The Truth Is Always So Strange: A Conversation With Lynn Lurie & Terese Svoboda
Lynn Lurie: In Great American Desert you return home. From the story “Dutch Joe,” “We settlers have pushed all the way into the pockets of Lady America… we perceive the urgency of the land’s fecundity to be ours, it is so empty and waiting.” Your first novel Cannibal, is narrated by a nameless, mostly placeless and timeless woman, who makes one reference to her origin late in the novel, “ I am telling him my father has cows, I come from a place that is as flat as this. ” After Cannibal, home becomes more evident in your novels. But you don’t write about your children, not even obliquely. It would seem you have a fidelity to them that is so fierce, so maternal that despite all the risks you take as a writer this is a subject you have walled off. Can you talk about this?
Terese Svoboda: My first child died at the age of four in an accident. There is no grief as wild as this. He is buried in all my novels, and in three of the stories in Great American Desert. But this collection really concerns a more primal coming-to-grips: my own father’s long dying.
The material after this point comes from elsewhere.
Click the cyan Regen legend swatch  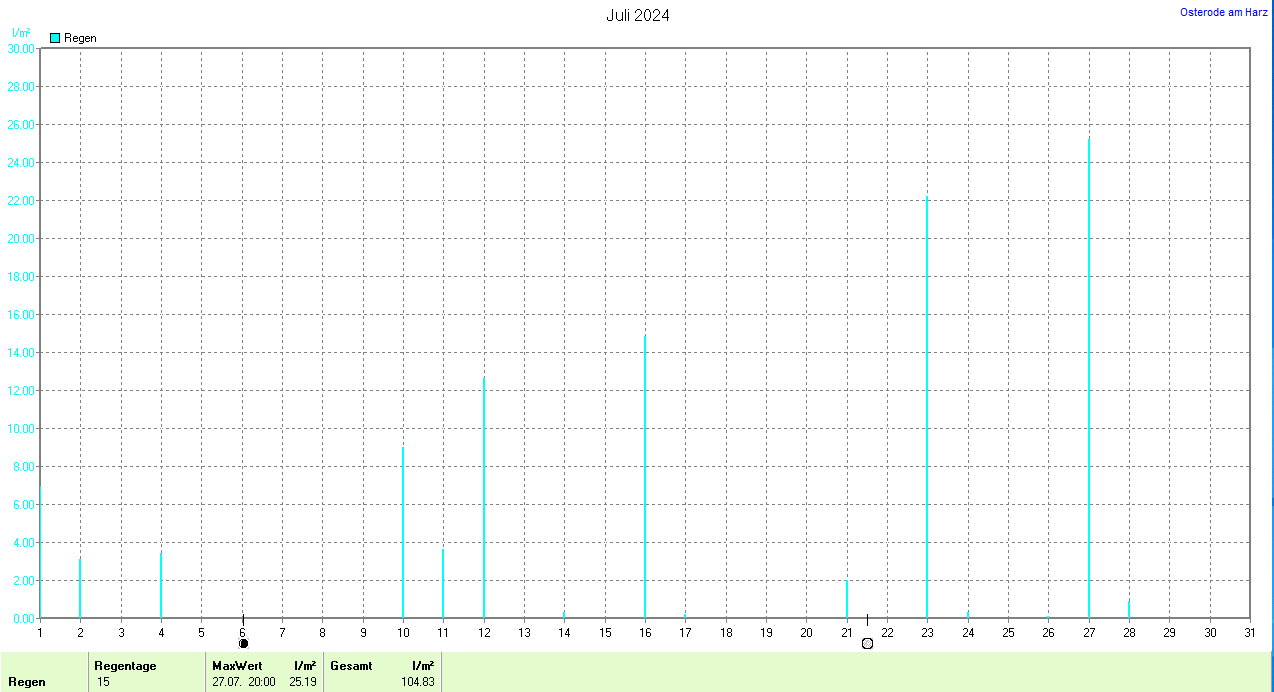pyautogui.click(x=55, y=38)
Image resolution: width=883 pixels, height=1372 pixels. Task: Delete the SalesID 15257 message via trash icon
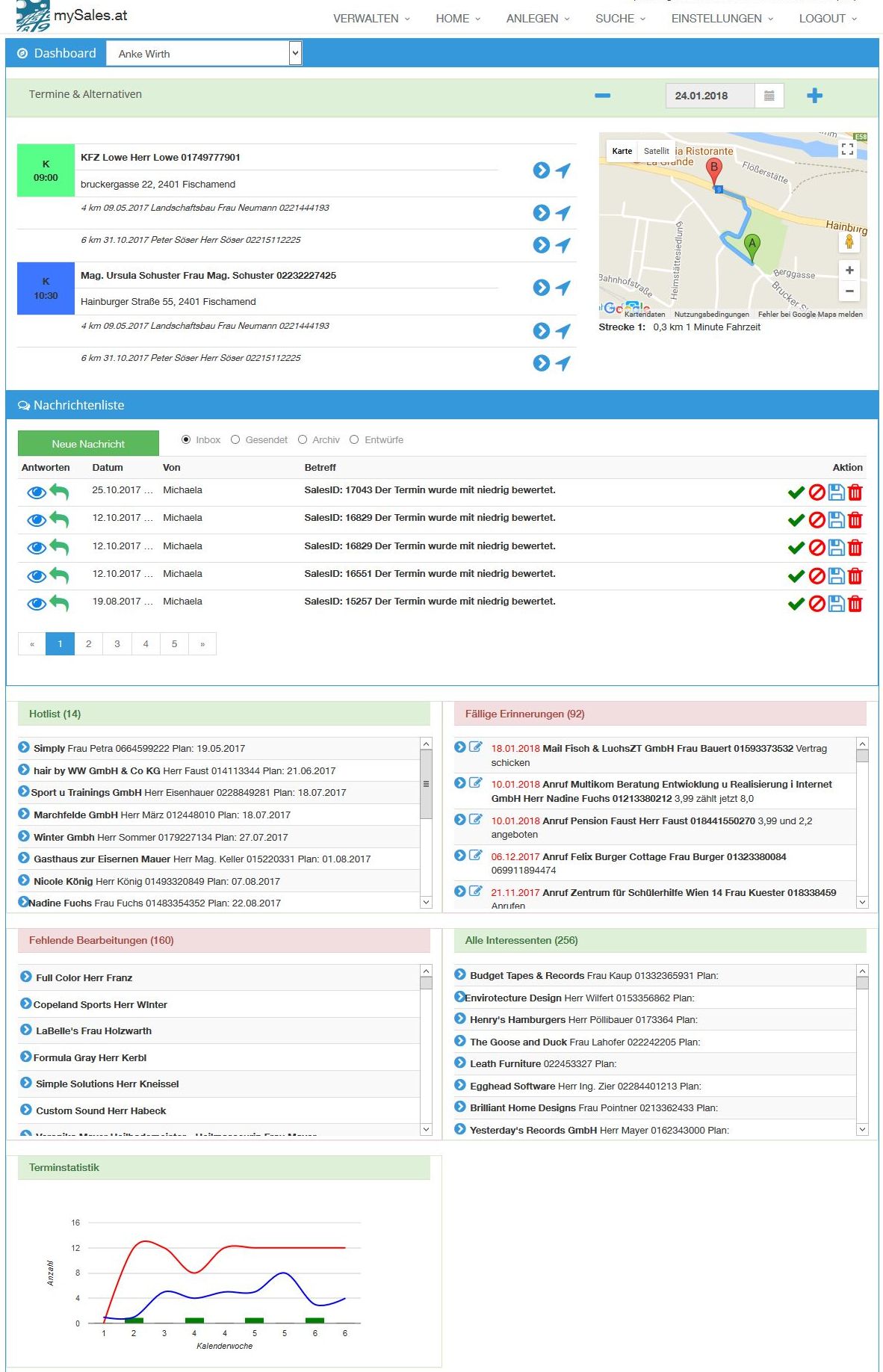855,604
TS: This new novel of yours, Museum of Stones, is written in oblique prose touched with the concision of poetry, and marked by the fragmentary nature of memory that unite all three of your novels. Corner of the Dead evokes a young American woman encountering the Shining Light in Peru and the execution of incomprehensible evil, and understanding her place in it. Sections depicting the villagers in extremis are interspersed with her life as a volunteer. Quick Kills is the story of a young photographer who is lured into the art by a pedophile, unprotected by her family. A strange and inconsolable son is at the heart of Museum of Stones, a character who overwhelms the mother with his inchoate demands, yet the book echoes not only the form but some of the subject matter of the previous two. Peru is where the mother and son volunteer, and the difficult family continues its demands on the narrator. Many authors re-articulate their concerns from book to book, hoping to get them right or to set them right. What is your intent?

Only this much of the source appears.